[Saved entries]
┄┄┄┄┄┄┄┄┄┄┄┄┄┄┄┄┄┄┄┄

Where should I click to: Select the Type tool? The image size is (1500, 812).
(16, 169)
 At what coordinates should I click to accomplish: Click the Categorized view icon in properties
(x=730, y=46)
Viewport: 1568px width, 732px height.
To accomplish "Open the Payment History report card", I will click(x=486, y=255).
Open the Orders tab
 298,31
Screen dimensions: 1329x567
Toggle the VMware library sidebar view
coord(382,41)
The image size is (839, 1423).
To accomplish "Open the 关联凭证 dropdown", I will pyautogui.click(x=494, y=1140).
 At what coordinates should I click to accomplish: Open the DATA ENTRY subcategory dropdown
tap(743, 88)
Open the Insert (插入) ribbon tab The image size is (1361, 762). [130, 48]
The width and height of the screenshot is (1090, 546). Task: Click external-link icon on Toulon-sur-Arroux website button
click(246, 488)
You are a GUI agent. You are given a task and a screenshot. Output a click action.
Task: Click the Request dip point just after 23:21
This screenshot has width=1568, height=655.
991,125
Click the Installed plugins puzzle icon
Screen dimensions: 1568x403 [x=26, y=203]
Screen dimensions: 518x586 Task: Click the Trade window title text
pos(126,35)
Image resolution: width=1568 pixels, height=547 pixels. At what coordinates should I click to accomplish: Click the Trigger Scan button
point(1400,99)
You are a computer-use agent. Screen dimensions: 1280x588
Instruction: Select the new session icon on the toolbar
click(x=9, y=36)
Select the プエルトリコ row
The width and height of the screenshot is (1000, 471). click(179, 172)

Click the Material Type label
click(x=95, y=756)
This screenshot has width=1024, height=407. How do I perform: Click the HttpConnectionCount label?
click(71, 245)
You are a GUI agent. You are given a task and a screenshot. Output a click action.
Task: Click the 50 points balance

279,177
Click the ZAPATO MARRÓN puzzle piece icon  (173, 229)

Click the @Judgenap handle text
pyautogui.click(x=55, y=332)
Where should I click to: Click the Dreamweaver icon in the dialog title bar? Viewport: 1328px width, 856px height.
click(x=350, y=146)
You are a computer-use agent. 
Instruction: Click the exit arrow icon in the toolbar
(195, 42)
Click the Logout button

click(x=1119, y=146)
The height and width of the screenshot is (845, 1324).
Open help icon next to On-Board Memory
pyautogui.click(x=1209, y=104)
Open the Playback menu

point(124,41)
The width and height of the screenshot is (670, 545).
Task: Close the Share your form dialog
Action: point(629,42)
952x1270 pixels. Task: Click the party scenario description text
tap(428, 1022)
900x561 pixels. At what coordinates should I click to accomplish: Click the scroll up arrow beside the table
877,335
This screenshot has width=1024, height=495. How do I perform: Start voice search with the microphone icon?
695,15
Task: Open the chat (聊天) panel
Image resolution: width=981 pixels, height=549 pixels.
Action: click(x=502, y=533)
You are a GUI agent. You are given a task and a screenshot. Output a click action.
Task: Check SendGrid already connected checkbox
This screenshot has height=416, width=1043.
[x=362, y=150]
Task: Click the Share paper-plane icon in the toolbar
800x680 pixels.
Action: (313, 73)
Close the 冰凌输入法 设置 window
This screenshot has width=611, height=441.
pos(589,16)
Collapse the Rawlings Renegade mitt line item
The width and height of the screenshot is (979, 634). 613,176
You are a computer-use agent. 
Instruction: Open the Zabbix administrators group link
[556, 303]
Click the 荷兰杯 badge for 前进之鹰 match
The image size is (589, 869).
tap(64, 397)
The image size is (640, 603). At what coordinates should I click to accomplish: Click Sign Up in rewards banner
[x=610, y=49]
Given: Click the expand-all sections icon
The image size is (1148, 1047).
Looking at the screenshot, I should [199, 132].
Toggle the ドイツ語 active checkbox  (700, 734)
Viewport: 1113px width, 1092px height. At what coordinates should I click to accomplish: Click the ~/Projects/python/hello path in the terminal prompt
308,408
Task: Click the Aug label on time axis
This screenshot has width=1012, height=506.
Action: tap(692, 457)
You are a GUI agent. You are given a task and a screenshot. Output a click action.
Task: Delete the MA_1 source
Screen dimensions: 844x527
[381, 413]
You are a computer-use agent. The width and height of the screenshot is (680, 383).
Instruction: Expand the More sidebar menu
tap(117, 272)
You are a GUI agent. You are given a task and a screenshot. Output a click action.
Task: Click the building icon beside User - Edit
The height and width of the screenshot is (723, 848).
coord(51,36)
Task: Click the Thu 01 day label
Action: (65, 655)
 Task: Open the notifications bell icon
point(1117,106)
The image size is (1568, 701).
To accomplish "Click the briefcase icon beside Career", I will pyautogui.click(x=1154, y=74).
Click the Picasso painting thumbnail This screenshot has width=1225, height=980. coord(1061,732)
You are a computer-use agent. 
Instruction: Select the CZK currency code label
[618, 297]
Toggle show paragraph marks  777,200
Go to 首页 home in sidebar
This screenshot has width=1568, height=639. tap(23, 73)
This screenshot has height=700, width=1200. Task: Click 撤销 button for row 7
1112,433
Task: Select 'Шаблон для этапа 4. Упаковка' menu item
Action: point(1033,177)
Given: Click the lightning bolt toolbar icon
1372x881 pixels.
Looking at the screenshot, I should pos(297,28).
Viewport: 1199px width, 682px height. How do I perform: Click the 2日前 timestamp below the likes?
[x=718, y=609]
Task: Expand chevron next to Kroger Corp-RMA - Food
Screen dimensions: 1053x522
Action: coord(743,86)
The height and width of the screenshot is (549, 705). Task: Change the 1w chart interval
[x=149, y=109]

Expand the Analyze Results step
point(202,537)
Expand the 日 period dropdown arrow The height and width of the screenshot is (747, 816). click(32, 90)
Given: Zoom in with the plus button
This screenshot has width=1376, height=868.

┄┄┄┄┄┄┄┄┄┄┄┄┄┄┄┄┄┄┄┄

▶ **Action item**:
Reproduce only the lines above spanning from the line containing "Where should I click to: Click" through the line containing "The height and width of the screenshot is (845, 1324).", word for word.

▶ **Solved exercise**:
Where should I click to: Click the Dreamweaver icon in the dialog title bar? Viewport: 1328px width, 856px height.
click(x=350, y=146)
You are a computer-use agent. 
Instruction: Click the exit arrow icon in the toolbar
(195, 42)
Click the Logout button

click(x=1119, y=146)
The height and width of the screenshot is (845, 1324).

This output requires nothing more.